Bolan knew the general better than that.

"What was the reason, sir?"

"I told Kelly what I found out," said Crawford. "Jones was a GI stationed in Germany until eighteen months ago when he was busted as the head of a full-scale drug operation he operated on the base where he was stationed. The murders of a German national and a Turk were involved, but it was never proved that Jones pulled the trigger. None of it was ever proved, as a matter of fact. But there was enough circumstantial evidence to get Jones bounced out of the service with a dishonorable."

"How did he meet Kelly?"

"Jones fought the proceeding right to the end. He was stationed in D.C. while his appeals went through. Kelly was working as a cashier at a PX snackbar."

"Jones may have changed his name, but he hasn't changed his style," said Bolan. "The men I took out were hired hands to do the dirty work while Damu Abdul stayed out of the rough stuff with Kelly."

"What rough stuff?" asked Crawford. "What did Kelly get mixed up in?"

"Have you been briefed on the Stony Man situation, sir?"

"I, uh, know of the difficulties you're having with Lee Farnsworth."

"That's not what I mean."

Bolan told the general about the sabotage of the Farm's communications system and the blood hunt that had taken John Phoenix to the Mafia, the Armenians, the CIA and Grover Jones and his pals.

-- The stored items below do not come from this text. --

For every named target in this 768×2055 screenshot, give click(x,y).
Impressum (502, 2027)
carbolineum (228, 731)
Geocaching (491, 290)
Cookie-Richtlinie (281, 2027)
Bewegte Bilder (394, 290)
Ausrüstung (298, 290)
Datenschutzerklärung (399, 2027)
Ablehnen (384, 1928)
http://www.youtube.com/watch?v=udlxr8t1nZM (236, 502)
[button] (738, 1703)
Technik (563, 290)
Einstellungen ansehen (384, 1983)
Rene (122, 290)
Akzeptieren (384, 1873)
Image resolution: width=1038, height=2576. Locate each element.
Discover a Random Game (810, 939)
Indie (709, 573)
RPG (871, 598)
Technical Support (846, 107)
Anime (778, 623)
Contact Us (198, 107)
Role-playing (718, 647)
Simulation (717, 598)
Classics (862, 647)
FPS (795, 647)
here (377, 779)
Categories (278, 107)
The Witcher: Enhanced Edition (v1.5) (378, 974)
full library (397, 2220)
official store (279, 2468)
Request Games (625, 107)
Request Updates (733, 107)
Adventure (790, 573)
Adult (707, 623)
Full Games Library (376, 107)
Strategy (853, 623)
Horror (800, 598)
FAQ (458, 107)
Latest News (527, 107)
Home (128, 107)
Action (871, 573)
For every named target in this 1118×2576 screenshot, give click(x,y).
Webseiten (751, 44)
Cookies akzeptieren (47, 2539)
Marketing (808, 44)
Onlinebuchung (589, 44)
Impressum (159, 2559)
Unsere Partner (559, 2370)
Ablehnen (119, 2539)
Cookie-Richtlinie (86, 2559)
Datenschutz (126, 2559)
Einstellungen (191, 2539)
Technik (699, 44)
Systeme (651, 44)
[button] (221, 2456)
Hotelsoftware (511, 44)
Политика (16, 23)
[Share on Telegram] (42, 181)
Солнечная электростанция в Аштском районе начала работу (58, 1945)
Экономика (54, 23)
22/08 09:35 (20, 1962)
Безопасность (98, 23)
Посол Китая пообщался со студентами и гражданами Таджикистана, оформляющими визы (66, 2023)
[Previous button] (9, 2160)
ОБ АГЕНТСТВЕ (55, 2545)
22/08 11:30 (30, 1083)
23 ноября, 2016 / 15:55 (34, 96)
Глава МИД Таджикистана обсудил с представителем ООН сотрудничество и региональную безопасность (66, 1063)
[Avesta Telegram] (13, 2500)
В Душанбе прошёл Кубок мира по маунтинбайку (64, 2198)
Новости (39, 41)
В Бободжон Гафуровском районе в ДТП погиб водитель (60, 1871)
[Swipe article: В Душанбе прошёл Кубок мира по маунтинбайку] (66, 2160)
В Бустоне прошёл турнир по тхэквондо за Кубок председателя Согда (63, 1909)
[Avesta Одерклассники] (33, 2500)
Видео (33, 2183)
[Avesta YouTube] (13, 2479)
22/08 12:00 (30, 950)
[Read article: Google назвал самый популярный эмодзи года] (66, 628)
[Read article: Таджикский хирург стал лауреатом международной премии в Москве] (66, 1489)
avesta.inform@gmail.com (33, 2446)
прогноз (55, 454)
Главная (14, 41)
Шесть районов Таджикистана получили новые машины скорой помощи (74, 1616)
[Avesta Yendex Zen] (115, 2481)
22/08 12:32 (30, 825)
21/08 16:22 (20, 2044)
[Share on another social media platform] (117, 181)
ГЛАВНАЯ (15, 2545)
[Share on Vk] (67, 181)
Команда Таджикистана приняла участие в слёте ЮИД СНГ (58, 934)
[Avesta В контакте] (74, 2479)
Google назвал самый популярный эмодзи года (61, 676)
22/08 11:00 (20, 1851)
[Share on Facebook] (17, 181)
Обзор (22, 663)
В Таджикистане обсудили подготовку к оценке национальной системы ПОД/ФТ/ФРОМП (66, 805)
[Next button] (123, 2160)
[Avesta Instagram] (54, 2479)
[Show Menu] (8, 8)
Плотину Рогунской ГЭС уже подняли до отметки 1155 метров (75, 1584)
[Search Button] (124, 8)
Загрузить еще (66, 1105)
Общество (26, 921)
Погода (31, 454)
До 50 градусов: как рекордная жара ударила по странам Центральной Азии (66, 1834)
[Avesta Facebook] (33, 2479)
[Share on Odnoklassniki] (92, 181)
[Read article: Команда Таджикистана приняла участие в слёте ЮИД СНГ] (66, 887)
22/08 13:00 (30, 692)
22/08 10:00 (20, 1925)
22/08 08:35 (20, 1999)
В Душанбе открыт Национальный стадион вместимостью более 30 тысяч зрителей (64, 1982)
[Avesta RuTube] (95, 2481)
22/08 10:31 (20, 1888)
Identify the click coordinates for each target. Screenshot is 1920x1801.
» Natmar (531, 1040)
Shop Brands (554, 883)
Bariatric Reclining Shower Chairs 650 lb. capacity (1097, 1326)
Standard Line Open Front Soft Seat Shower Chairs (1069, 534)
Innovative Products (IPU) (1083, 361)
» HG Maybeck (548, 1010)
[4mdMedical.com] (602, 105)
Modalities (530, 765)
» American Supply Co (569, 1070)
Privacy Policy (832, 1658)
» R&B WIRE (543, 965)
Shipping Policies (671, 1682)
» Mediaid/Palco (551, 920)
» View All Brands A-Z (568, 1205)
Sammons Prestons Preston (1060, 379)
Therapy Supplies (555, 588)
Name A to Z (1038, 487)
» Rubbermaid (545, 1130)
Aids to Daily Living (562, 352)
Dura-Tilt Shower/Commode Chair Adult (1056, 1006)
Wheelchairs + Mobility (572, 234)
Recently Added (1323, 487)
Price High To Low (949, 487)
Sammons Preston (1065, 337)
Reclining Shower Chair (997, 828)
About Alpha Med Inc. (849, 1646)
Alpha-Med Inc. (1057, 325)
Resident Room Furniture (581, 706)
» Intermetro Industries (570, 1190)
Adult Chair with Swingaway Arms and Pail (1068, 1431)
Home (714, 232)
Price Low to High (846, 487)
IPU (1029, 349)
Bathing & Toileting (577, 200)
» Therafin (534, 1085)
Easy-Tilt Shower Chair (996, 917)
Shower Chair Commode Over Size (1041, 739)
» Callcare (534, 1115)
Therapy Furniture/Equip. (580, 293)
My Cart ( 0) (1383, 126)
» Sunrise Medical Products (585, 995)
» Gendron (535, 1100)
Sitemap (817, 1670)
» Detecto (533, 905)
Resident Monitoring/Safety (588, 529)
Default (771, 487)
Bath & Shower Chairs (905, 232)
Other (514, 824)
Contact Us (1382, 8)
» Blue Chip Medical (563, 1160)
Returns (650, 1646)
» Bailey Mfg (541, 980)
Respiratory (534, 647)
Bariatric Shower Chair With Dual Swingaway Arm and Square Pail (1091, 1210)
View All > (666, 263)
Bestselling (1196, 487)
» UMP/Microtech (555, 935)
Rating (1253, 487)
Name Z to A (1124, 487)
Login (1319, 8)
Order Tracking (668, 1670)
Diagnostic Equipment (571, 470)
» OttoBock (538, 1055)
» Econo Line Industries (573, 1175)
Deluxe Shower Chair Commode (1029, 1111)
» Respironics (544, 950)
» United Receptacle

He explained to the retired officer that he still did not have any answers as to who was behind the sabotage that so endangered Able Team and put a good man in a coma.

"The only way it plays is that Jones subcontracted a hit on me," finished Bolan. "Whoever wanted me hit knew about the CIA surveillance on those Armenians. They knew enough to figure that I would try for the Armenians on my own because their arrival in the city coincided with the sabotage."

"The someone you want seems to know a lot," said the general. "Do you think Kelly would know who hired Jones?"

"If Jones is big enough to subcontract a hit, he's smart enough to keep that kind of information to himself," said Bolan. "If he did have a name, it'd be just another middleman like himself."

"You must have some ideas."

"Some," acknowledged Bolan. "That's another reason I brought Kelly home to you, sir, instead of dropping her off somewhere. I could use your help."